Garofalo, San Pietro e San Paolo, Ferrara


Nella pittura del Garofalo si notano la tendenza ad un classicismo dai toni equilibrati e l’amore per le composizioni aperte su grandi paesaggi, pur inclinando l’artista ad un naturalismo manierato. Nella sua produzione è evidente che l’artista sente l’influsso della pittura lombarda, non esente da suggestioni dureriane, quindi nordiche, ma è anche attento alle novità che provenivano da Venezia.
Amico di Giorgione, ne è suggestionato sia nell’uso del colore che nella rappresentazione paesaggistica. Infatti nella “Natività” del 1513 il contrasto tra le tinte brillanti del paese, i monti azzurrini e la città scolorita è tutto giorgionesco. Dopo il 1515 l’arte del Garofalo mostra un certo scadimento, in quanto l’artista “si fa minuto, cartaceo” (Longhi) e, secondo i critici, la sua pittura diventa un bell’esercizio calligrafico. Tuttavia la sua genialità, la dignità nel creare e la capacità di ritrarre dal vero rendono il Garofalo un pittore degno di tale nome.



Garofalo, Madonna in trono e Santi


La mostra è visitabile fino al 6 Luglio 2008.

■ Dati forniti ■

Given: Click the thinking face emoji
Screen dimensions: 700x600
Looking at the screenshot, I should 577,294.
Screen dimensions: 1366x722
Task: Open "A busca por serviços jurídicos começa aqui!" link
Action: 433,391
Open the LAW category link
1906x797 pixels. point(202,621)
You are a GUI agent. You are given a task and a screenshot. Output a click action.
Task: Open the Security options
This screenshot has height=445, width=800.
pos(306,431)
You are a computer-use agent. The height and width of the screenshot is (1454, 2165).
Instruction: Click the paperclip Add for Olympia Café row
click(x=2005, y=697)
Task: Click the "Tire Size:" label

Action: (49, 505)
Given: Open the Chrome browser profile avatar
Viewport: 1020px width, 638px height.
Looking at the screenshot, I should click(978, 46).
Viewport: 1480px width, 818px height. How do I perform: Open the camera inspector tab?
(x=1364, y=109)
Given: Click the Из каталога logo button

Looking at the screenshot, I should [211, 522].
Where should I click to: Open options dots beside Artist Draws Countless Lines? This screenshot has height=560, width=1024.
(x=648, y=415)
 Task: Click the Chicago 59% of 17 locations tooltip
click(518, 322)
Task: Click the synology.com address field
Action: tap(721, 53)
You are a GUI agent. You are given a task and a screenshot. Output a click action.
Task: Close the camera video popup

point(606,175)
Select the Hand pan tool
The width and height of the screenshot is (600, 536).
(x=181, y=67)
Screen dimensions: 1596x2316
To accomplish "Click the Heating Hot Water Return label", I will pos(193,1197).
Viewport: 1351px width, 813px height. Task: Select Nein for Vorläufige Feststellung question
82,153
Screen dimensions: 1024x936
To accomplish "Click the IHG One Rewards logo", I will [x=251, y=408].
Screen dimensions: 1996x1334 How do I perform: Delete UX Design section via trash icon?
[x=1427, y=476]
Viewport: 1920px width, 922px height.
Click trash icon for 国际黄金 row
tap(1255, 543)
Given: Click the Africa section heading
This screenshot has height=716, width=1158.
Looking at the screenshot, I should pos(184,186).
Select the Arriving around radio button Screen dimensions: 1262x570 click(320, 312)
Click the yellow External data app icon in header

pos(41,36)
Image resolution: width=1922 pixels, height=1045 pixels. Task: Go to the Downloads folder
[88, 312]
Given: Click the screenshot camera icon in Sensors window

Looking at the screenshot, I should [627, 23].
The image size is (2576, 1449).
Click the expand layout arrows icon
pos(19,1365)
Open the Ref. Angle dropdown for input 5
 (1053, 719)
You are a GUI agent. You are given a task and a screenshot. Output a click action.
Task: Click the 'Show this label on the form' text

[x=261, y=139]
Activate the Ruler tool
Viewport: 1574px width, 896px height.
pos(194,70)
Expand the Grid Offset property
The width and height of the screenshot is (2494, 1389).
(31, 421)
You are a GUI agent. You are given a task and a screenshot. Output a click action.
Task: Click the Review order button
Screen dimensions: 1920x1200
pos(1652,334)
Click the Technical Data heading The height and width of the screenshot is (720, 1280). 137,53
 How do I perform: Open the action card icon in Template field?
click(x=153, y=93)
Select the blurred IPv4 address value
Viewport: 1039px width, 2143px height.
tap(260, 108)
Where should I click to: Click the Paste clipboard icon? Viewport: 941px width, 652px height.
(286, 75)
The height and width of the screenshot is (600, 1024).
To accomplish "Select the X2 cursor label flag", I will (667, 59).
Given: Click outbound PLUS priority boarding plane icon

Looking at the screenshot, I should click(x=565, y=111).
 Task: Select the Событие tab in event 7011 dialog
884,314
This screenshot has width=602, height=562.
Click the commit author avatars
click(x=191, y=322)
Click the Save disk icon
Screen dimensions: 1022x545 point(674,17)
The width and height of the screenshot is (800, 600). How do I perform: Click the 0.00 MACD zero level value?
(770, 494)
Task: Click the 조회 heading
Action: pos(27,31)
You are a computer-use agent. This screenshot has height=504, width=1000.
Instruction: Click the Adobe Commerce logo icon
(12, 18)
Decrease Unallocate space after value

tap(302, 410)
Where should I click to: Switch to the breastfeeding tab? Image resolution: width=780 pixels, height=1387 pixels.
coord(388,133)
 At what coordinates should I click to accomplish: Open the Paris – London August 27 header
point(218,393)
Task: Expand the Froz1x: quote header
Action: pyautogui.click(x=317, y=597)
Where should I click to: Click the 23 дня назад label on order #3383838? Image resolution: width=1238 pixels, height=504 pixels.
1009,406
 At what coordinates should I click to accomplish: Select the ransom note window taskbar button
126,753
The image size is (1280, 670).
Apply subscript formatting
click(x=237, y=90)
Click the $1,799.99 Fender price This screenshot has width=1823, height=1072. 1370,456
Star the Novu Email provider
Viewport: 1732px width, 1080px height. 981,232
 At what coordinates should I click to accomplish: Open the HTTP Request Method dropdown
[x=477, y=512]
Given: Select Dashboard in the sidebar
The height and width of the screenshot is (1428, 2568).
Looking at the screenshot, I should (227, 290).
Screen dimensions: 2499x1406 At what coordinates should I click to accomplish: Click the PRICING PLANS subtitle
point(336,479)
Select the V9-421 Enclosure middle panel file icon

■ Cose da fare ■
• A. Riassumi in due frasi il testo sul Garofalo.
• B. Restituisci senza modifiche il passo del testo sul Garofalo che va da "Nella pittura del" a "provenivano da Venezia.".

■ Esiti dei compiti ■
• A. La pittura del Garofalo mostra un classicismo dai toni equilibrati e l'amore per composizioni aperte su grandi paesaggi, con l'influsso della pittura lombarda, l'attenzione alle novità veneziane e la suggestione di Giorgione, di cui era amico. Dopo il 1515 la sua arte mostra un certo scadimento, ma la genialità, la dignità nel creare e la capacità di ritrarre dal vero ne fanno un pittore degno di tale nome.

• B.
Nella pittura del Garofalo si notano la tendenza ad un classicismo dai toni equilibrati e l’amore per le composizioni aperte su grandi paesaggi, pur inclinando l’artista ad un naturalismo manierato. Nella sua produzione è evidente che l’artista sente l’influsso della pittura lombarda, non esente da suggestioni dureriane, quindi nordiche, ma è anche attento alle novità che provenivano da Venezia.